Starting an Assessment
VISO TRUST makes it easier than ever to start and manage vendor risk assessments.
After adding a relationship in VISO TRUST, we instantly assess the vendor with publicly available information. If you'd like to dive deeper into this vendor's risk, you have several choices.
1. Request artifacts
When you need to request information directly from your vendor, use a collection request.
- Who should we send this to? Confirm or provide your vendor’s contact details. Optionally, include a personal message that will be added to the collection request email.
- What should we ask for?
- Ask for everything – We’ll ask for artifacts or questionnaire responses to satisfy all in-scope controls.
- Request specific artifacts – We’ll ask for these artifact types specifically.
- Ask specific questions – Ask a few questions directly to the vendor. If you would like us to assess a lengthier questionnaire using artifacts, set up a supplemental questionnaire.We'll collect answers to these questions from the vendor and deliver them to you as a Questionnaire Artifact in the Artifacts tab. These are not associated to a control.

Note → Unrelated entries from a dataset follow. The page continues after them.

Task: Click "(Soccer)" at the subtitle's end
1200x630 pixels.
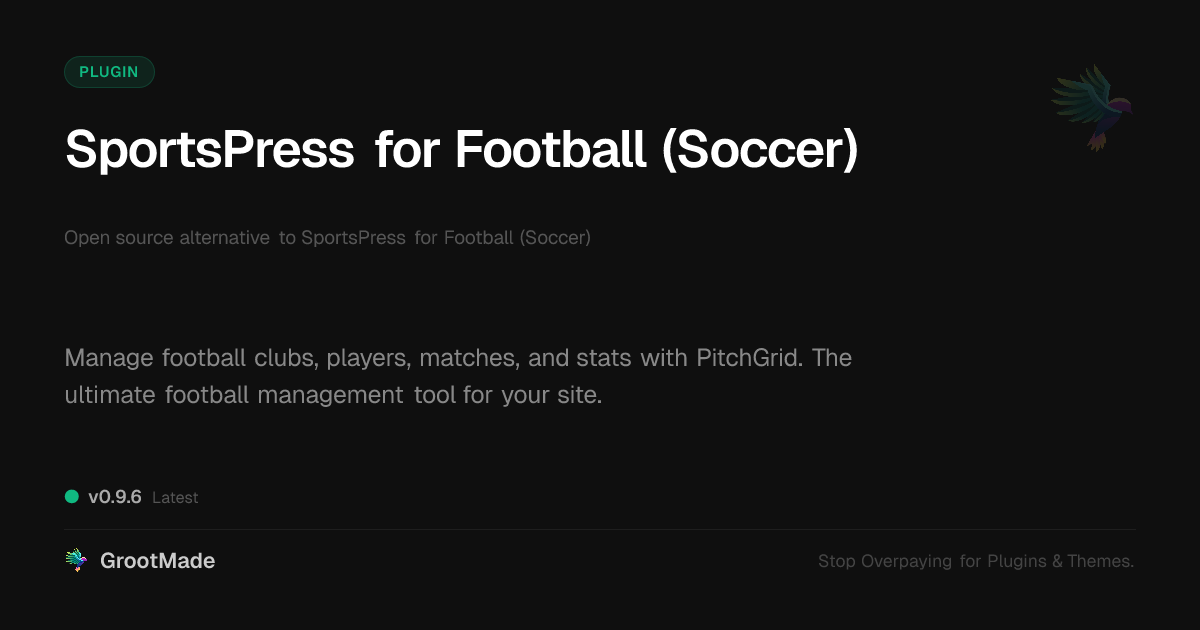Action: pos(555,238)
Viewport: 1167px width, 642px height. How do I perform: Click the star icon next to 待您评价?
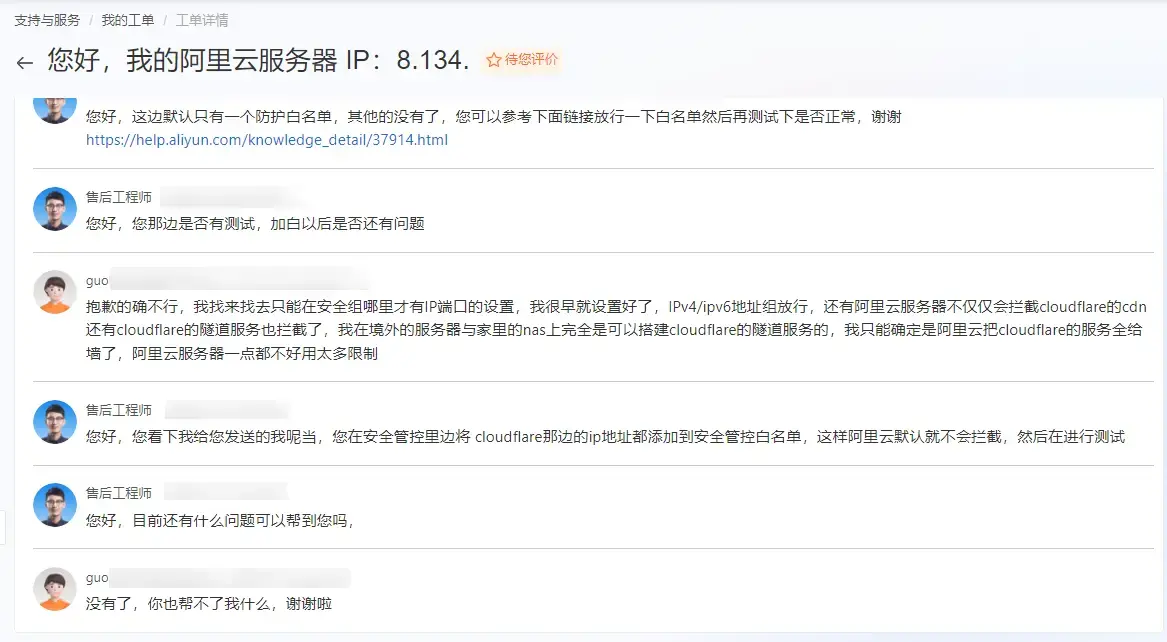point(493,60)
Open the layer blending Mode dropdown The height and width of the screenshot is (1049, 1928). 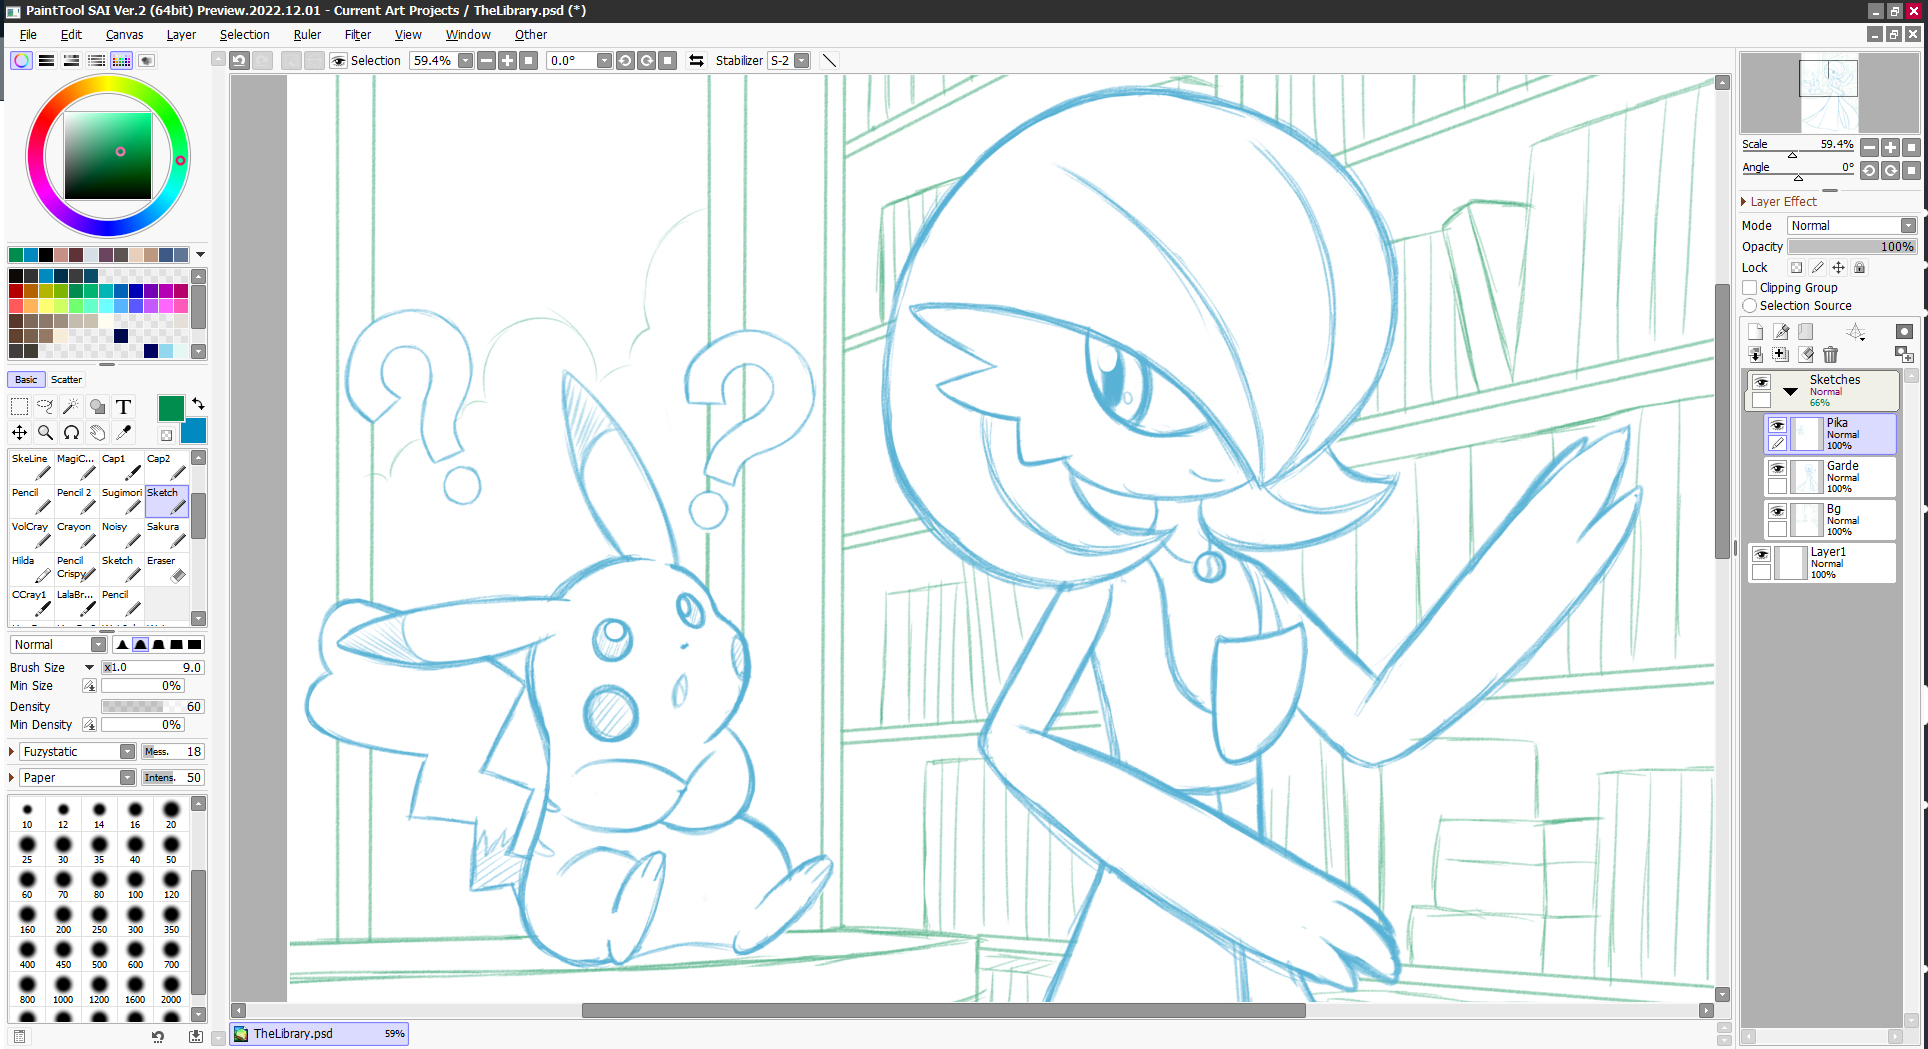click(x=1851, y=225)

- Advanced Settings (NEW) Customize how your request is managed:
- Automate follow-ups
- Adjust follow-up timeline
- Set vendor response deadlines
- Define what happens when assessments expire
2. Upload artifacts
If you already have a vendor's artifacts or links to public resources, you can provide them directly.

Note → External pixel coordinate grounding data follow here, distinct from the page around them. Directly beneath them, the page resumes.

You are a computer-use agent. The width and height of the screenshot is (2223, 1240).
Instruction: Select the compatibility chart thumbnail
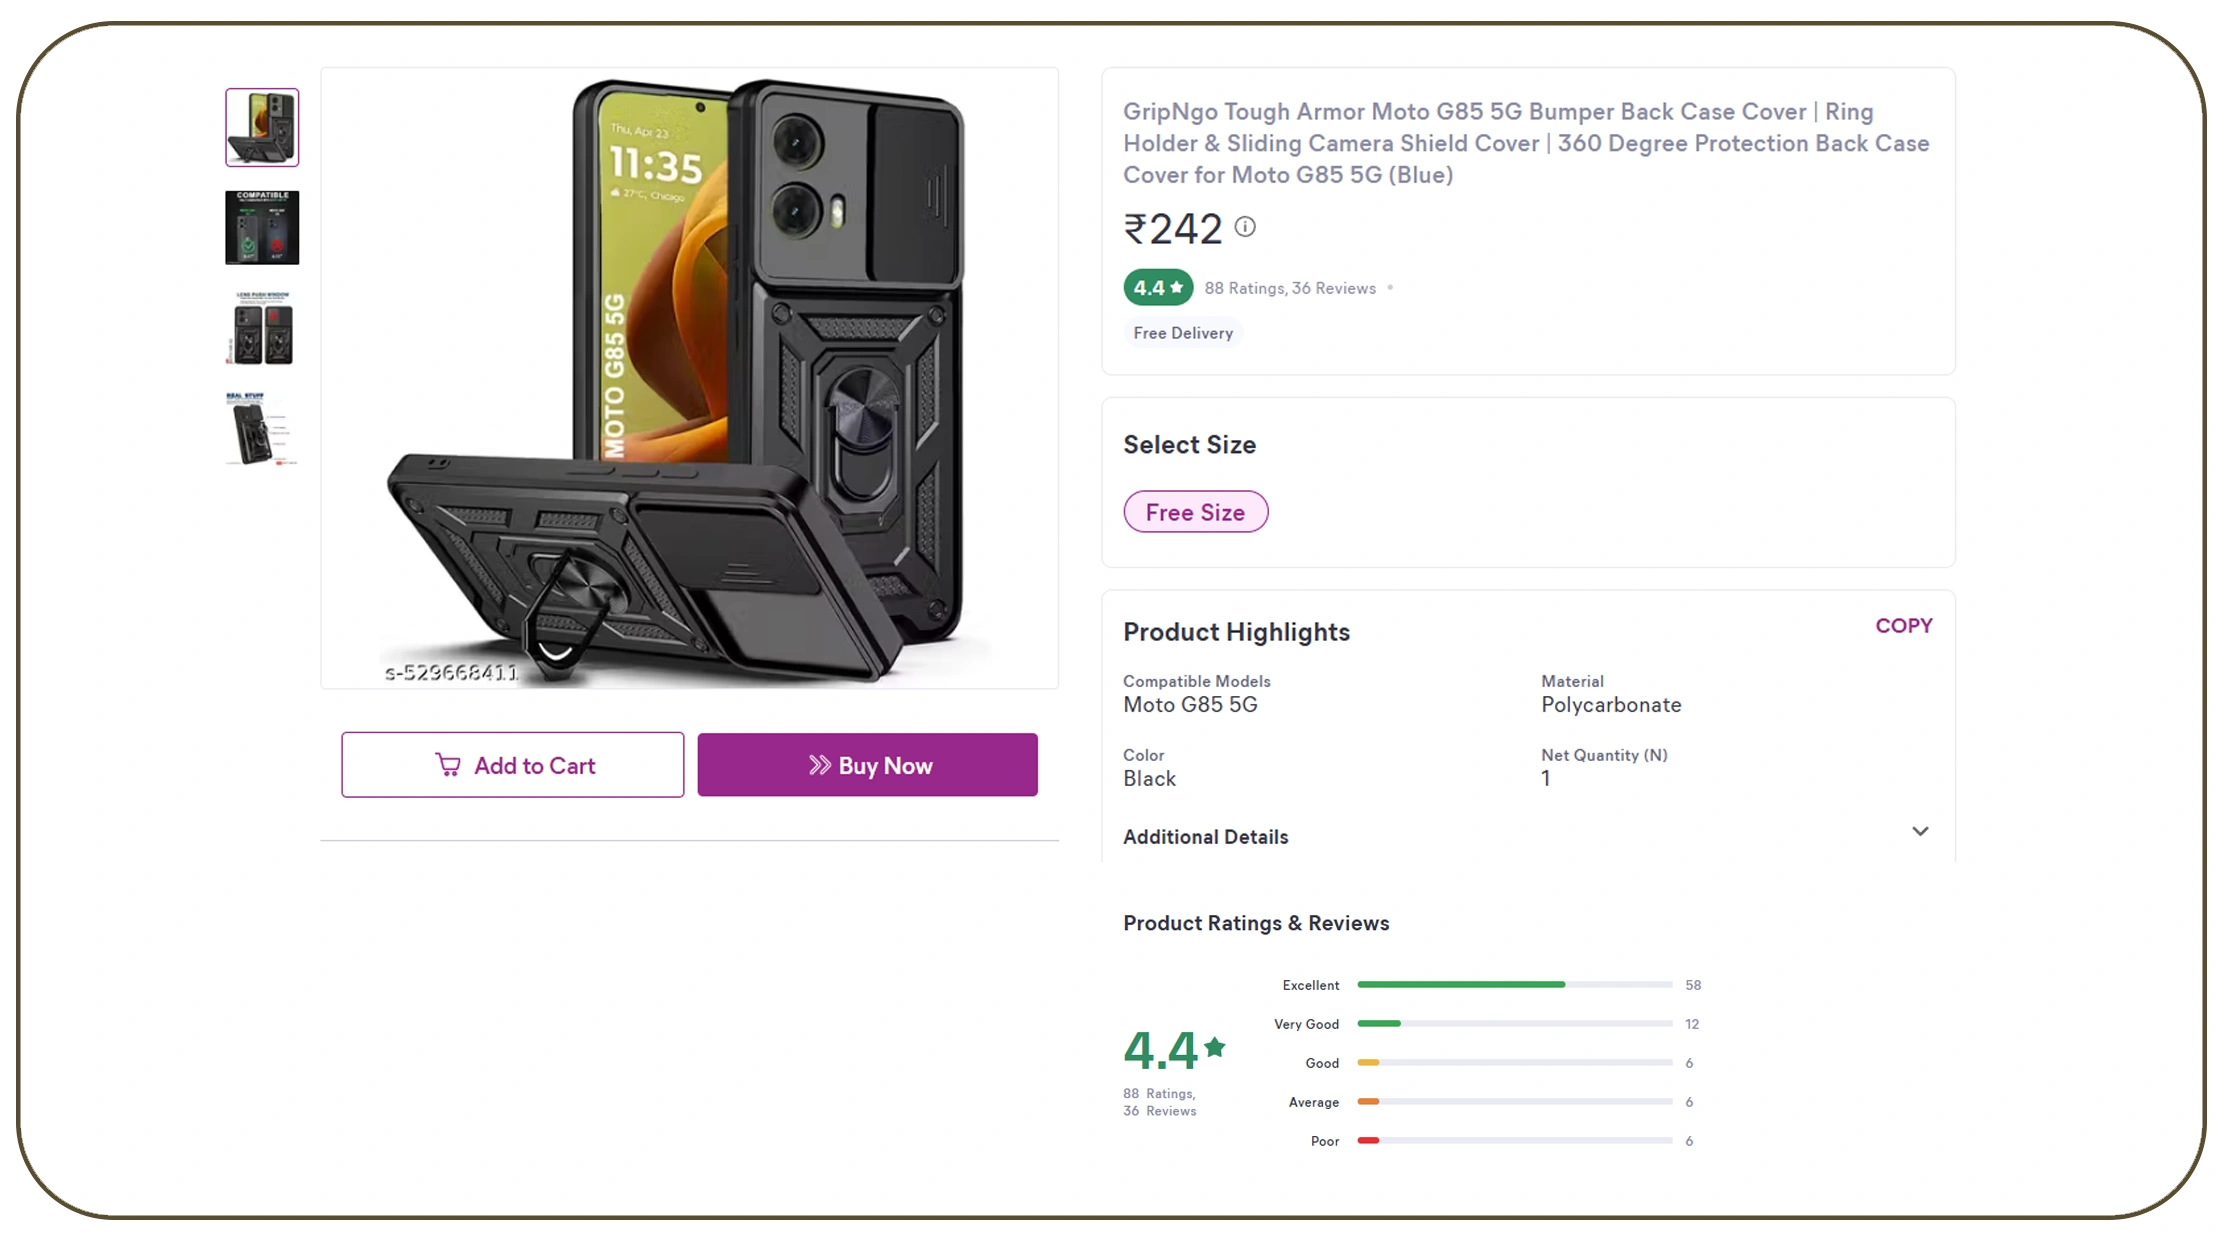point(260,227)
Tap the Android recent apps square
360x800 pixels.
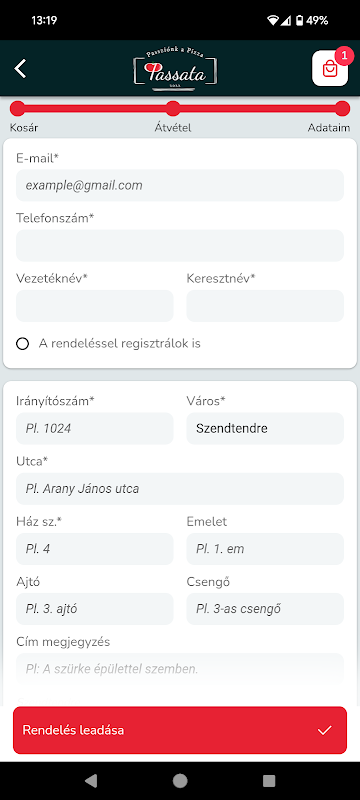[269, 781]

VISO TRUST will automatically classify the artifacts, capture public websites, and analyze them.
3. Public search
VISO TRUST can automatically find and apply open-source information for you.
- What we search for: Compliance attestations, publicly available artifacts, risk advisories, and other news.
- What happens next: We automatically review and update the assessment with the information we find. With AI Assessments enabled, this process happens in seconds. You instantly get an updated assessment populated with publicly available vendor information—no vendor outreach required.
Assessment Timeline
After you start an assessment, the Timeline helps you track progress in real time.
From here, you can:
- View assessment status
- Send reminder emails
- Proceed with available data
- Edit the follow-up method
- Cancel a collection request
Assessment statuses
Started | The collection request has been initiated. |
Collecting information | The vendor has opened the collection request email. |
Processing and review | Artifacts have been submitted and VISO TRUST is analyzing them. |
Review completed | The AI or Auditor has completed their analysis. If the vendor is involved with this assessment, this is when you'll be able to follow-up on unvalidated controls. |
Follow-up sent | The follow-up questionnaire has been sent and is awaiting vendor response. |
Expired | The vendor has not responded to the collection request by the set time. Tip: Choose what happens when a collection request expires in the relationship or organization settings. |
Completed | The assessment is up to date with the latest artifacts. From here, you can accept risk or request remediation. |
AI Assessments and Auditor Reviews
VISO TRUST offers flexibility in how assessments are evaluated:
- AI Assessments – By default, assessments are reviewed and summarized by AI, giving you instant results in seconds.
- AI + Auditor Assessments – For added assurance, you can request an auditor to review the results. This combines AI speed with human expertise, providing an extra layer of validation for high-risk vendors or compliance-critical assessments.